A U.S. District Court in Sacramento in late March dismissed WSTA’s lawsuit against the California’s Department of Industrial Relations and the state’s attorney general. The suit sought to nullify an April 2018 decision by the California Supreme Court in the case of Dynamex v. Superior Court. The ruling instituted criteria for determining whether a driver is an independent contractor (which includes but is not limited to leased owner-operators) or a company driver. WSTA contends the precedent is damaging to the traditional owner-operator lease arrangement and is causing carriers to break ties with independent contractors.
WSTA will appeal the dismissal, says Joe Rajkovacz, head of government affairs for WSTA. “We’re absolutely committed to taking this issue all the way to the Supreme Court,” he says.
The next step in WSTA’s case is an appeal to the 9th Circuit Court of Appeals, the court immediately below the U.S. Supreme Court.
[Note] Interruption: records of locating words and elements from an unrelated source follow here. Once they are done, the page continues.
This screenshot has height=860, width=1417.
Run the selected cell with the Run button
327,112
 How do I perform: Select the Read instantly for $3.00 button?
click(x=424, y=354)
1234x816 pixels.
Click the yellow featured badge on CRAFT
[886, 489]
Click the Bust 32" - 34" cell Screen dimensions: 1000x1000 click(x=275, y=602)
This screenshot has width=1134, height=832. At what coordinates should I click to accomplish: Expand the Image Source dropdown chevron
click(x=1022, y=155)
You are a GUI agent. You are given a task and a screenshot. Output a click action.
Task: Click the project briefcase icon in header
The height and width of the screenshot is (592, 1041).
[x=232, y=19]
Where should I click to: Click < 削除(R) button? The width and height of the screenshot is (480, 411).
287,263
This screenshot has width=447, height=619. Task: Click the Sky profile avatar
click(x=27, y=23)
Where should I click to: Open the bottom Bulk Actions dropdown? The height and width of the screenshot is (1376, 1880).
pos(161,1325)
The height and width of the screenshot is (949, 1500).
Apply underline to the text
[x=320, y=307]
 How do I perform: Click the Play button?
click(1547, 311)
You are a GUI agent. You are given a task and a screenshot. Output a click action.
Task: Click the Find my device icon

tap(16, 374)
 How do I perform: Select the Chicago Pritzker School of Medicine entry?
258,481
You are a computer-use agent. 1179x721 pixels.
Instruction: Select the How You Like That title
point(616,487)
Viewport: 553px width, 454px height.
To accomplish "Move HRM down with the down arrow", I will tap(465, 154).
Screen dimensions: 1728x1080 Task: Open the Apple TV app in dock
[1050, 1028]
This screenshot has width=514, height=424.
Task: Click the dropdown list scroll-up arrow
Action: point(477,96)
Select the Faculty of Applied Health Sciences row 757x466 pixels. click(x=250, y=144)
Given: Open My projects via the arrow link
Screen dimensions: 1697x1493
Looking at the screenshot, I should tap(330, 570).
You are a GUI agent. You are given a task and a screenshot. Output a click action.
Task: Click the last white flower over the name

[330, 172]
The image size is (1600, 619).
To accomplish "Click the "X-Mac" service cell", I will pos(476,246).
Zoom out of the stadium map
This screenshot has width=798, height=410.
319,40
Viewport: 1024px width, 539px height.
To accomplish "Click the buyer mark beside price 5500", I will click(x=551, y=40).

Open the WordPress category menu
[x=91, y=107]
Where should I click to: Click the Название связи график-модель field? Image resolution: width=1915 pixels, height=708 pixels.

The California Trucking Association has also filed a lawsuit against the year-old Dynamex decision, and its suit is slated for oral arguments this month.
The cases, though unrelated to the legal saga surrounding California’s meal and breaks, could become intertwined with the ongoing court battle over whether the state can enforce its meal and rest break laws on carriers and drivers.
In December, the U.S. DOT bucked the state’s breaks laws, issuing a directive that carriers do not have to comply with state law that requires employers to provide regular meal breaks and paid rest breaks. DOT said then that the laws conflict with federal hours of service regs and that federal law trumps state law.
The state of California and the Teamsters Union jointly sued DOT seeking to enforce the break laws. That lawsuit is still playing out, also set to be heard by the the 9th Circuit Court of Appeals. It was the 9th Circuit that in 2014 ruled that California could force carriers to comply with the break laws, though the court leaned heavily on a DOT memo stating carriers weren’t exempt.
The DOT’s policy change, combined with the 9th Circuit ruling’s ramifications on the lawsuits against the Dynamex decision and potential splits at the federal appellate court level on these issues, make the cases ripe for the Supreme Court, says Rajkovacz.
“We’re hopeful that the Supreme Court will put a stop to this madness,” said Rajkovacz, noting that a firm policy position needs to become law, rather than simply “the whims of the politicians that come in and out of power.”